(Saved entries)

★ ★ ★ ★ ★ ★ ★

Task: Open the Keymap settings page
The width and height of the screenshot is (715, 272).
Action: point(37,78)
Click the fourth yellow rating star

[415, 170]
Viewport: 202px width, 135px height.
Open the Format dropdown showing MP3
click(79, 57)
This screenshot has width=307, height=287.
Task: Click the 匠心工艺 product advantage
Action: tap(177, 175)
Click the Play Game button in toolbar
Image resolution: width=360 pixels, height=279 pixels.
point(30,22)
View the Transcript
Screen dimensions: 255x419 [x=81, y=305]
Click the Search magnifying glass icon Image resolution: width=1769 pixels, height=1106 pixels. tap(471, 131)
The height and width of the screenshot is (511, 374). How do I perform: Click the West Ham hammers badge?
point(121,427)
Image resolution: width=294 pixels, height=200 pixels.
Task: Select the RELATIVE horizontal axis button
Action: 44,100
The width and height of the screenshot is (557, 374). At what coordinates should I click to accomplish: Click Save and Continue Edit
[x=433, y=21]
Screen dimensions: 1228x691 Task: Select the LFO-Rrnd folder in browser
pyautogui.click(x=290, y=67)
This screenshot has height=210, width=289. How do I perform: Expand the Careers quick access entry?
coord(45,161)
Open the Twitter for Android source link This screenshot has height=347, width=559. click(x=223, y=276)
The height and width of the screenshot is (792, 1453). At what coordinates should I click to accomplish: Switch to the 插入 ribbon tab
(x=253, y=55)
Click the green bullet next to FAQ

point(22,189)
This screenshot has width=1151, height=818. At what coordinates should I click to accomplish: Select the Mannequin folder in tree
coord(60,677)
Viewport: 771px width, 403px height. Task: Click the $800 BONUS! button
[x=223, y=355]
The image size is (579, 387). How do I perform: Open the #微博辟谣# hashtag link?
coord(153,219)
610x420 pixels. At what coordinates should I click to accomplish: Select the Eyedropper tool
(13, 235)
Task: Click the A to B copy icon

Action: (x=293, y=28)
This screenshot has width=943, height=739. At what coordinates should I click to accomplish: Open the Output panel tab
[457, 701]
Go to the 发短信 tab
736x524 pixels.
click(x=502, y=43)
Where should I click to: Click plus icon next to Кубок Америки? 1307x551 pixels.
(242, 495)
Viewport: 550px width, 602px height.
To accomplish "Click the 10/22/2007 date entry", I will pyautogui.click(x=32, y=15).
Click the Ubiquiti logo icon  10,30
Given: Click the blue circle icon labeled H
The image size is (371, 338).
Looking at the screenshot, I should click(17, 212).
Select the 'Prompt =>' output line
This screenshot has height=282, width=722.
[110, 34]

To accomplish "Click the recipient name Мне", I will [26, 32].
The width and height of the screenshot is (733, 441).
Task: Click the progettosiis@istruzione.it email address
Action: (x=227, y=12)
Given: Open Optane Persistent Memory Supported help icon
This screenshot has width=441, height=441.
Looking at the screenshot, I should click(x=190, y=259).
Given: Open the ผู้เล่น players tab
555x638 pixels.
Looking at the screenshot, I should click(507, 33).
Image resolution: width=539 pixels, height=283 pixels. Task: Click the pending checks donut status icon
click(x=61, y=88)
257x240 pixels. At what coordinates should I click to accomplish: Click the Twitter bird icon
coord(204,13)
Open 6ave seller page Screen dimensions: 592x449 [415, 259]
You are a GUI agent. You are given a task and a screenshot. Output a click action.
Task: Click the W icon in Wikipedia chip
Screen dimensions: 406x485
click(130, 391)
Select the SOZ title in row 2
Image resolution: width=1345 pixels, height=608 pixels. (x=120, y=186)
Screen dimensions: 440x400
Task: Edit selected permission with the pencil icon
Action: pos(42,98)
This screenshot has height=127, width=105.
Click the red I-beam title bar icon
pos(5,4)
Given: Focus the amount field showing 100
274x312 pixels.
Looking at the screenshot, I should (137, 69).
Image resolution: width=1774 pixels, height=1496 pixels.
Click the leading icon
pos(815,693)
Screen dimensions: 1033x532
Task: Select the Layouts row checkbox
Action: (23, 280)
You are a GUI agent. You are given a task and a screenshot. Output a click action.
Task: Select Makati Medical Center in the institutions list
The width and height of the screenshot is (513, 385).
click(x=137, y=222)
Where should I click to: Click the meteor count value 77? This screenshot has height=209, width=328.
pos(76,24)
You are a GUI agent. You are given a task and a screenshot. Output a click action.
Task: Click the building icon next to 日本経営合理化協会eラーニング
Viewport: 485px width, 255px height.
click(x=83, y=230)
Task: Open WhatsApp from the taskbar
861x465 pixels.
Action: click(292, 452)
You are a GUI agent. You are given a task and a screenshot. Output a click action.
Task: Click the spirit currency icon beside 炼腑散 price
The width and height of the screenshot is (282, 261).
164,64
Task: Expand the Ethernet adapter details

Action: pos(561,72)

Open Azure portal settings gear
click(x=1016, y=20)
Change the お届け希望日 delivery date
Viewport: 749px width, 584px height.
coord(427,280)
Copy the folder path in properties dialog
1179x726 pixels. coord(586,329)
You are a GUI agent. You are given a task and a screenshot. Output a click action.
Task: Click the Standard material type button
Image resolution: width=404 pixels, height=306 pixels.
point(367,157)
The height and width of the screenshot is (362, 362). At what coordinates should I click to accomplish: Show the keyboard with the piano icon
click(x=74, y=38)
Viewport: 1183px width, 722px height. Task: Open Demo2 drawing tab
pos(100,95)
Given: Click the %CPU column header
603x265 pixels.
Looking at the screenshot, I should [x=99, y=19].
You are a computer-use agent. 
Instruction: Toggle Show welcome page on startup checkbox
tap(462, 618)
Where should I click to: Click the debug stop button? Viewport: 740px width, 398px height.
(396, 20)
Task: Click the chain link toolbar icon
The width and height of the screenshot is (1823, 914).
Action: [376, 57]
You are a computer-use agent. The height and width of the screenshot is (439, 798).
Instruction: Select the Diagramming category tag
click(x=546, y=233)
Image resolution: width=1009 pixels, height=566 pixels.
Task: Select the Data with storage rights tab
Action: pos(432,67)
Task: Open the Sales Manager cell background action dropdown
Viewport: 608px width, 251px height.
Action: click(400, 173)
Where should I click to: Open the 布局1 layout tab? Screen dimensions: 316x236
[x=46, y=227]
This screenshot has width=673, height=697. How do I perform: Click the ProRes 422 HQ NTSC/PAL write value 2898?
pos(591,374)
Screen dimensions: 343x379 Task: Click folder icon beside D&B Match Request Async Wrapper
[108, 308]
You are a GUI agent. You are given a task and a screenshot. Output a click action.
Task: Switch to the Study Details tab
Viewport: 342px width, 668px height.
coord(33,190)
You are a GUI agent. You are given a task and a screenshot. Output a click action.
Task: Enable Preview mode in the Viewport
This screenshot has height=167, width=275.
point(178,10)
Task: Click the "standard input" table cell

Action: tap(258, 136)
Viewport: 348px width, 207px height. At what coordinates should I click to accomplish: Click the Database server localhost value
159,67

★ ★ ★ ★ ★ ★ ★

* _Task details_
Set down exactly the line with "Image resolution: width=404" and each line after it up to the end of the records, adding nothing.

* _Response to this exercise_
Image resolution: width=404 pixels, height=306 pixels.
point(367,157)
The height and width of the screenshot is (362, 362). At what coordinates should I click to accomplish: Show the keyboard with the piano icon
click(x=74, y=38)
Viewport: 1183px width, 722px height. Task: Open Demo2 drawing tab
pos(100,95)
Given: Click the %CPU column header
603x265 pixels.
Looking at the screenshot, I should [x=99, y=19].
You are a computer-use agent. 
Instruction: Toggle Show welcome page on startup checkbox
tap(462, 618)
Where should I click to: Click the debug stop button? Viewport: 740px width, 398px height.
(396, 20)
Task: Click the chain link toolbar icon
The width and height of the screenshot is (1823, 914).
Action: [376, 57]
You are a computer-use agent. The height and width of the screenshot is (439, 798).
Instruction: Select the Diagramming category tag
click(x=546, y=233)
Image resolution: width=1009 pixels, height=566 pixels.
Task: Select the Data with storage rights tab
Action: pos(432,67)
Task: Open the Sales Manager cell background action dropdown
Viewport: 608px width, 251px height.
Action: click(400, 173)
Where should I click to: Open the 布局1 layout tab? Screen dimensions: 316x236
[x=46, y=227]
This screenshot has width=673, height=697. How do I perform: Click the ProRes 422 HQ NTSC/PAL write value 2898?
pos(591,374)
Screen dimensions: 343x379 Task: Click folder icon beside D&B Match Request Async Wrapper
[108, 308]
You are a GUI agent. You are given a task and a screenshot. Output a click action.
Task: Switch to the Study Details tab
Viewport: 342px width, 668px height.
coord(33,190)
You are a GUI agent. You are given a task and a screenshot. Output a click action.
Task: Enable Preview mode in the Viewport
This screenshot has height=167, width=275.
point(178,10)
Task: Click the "standard input" table cell

Action: tap(258, 136)
Viewport: 348px width, 207px height. At what coordinates should I click to accomplish: Click the Database server localhost value
159,67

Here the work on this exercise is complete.